Figure 1.

Pathological features of inflammatory demyelinating brain lesions in index patient A. (A–C) Focal plaques of demyelination with loss of myelin in Luxol fast blue myelin stain (A), partial preservation of myelin oligodendrocyte glycoprotein (MOG) reactivity in particular in initial lesion stages (B), but complete loss of myelin associated glycoprotein (MAG; C) and apoptotic nuclear changes of oligodendrocytes (C, insert). Magnification bar is applicable for (A–C). (D–F) The demyelinated lesions occur on the background of profound brain inflammation, reflected by perivascular cuffs seen in hematoxylin/eosin staining (D).

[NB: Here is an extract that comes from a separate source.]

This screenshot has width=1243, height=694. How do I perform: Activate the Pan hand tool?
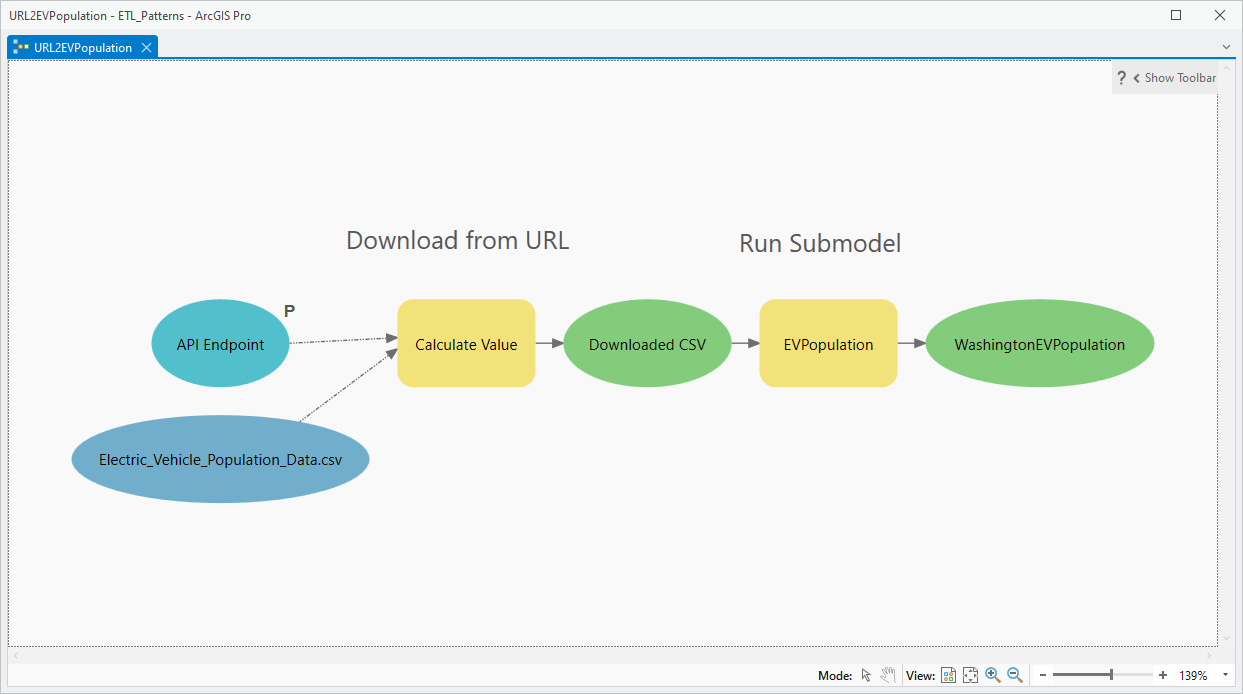click(x=888, y=675)
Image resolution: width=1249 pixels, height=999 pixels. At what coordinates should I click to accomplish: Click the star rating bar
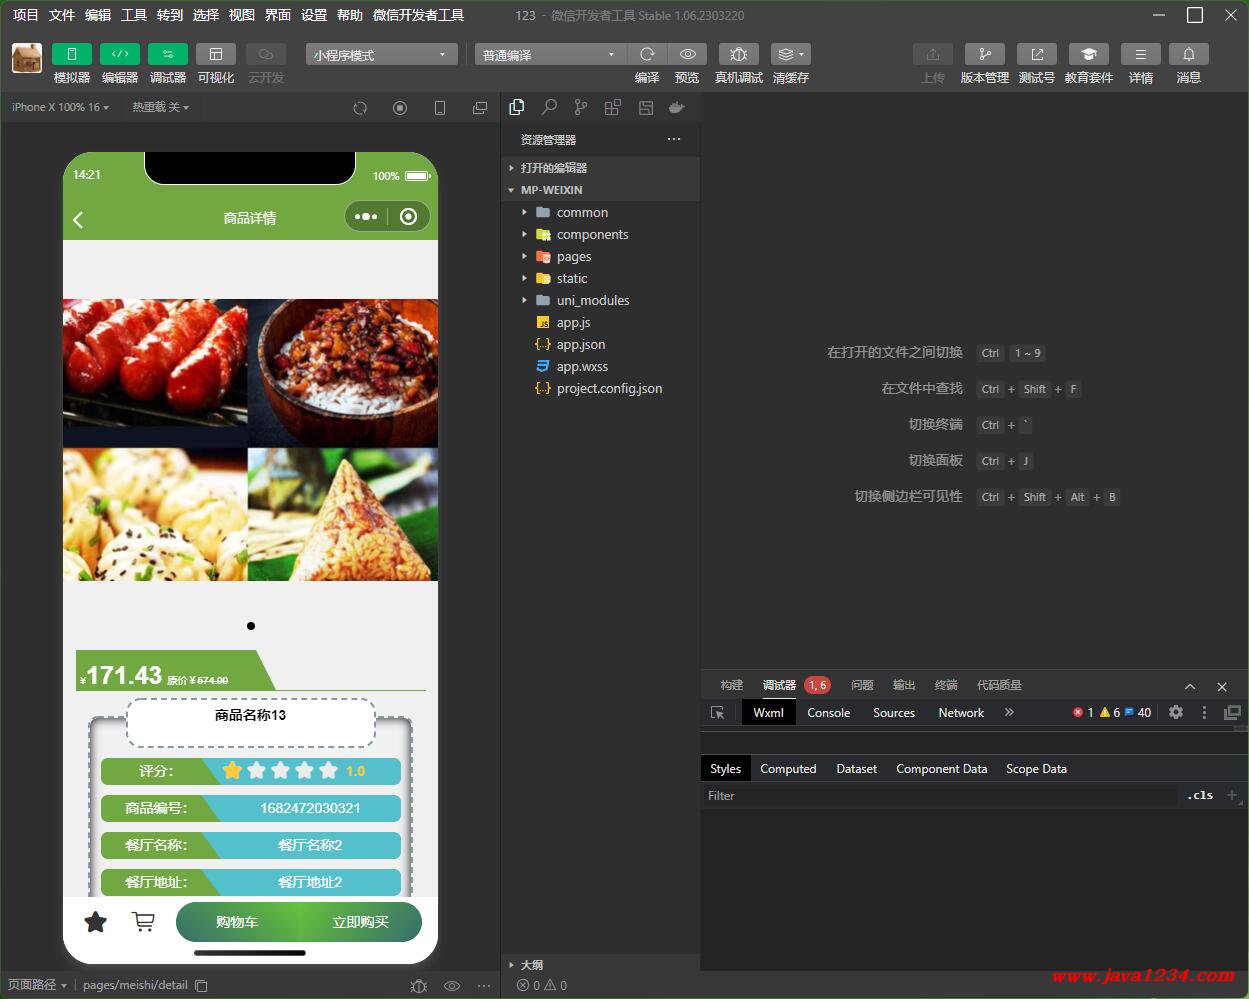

The inflammatory reaction dominantly contains CD3⁺ T‐lymphocytes, which are present within the perivascular cuffs (E) and diffusely dispersed in the lesion parenchyme (F). (G–I) Characteristic features of the lesions are preservation of axons within the lesions, shown by Bielschowsky silver impregnation (Biel) (G) and immunohistochemistry for neurofilament protein (NF) (H) and the pronounced astrocytic gliosis, seen after staining for glial fibrillary acidic protein (GFAP, I). (J–L) Double staining for the pan microglia/macrophage marker Iba‐1 (blue) and the macrophage activation antigen CD163 (brown) in the periplaque white matter with microglia clusters (J), in initial lesions with diffuse microglia activation (K) and in the demyelinated lesion center with profound macrophages infiltration and activation (L). Only a subset of microglia/macrophages also expresses the activation marker CD163. (M–O) Double staining for the pan microglia/macrophage marker Iba 1 with CD8 in the periplaque white matter (M), the initial lesion (N), and the active demyelinated lesion (O). In all lesion stages CD8 cells can be seen, which are in close apposition with microglia/macrophages. Magnification bar in (D) applicable for (D–O).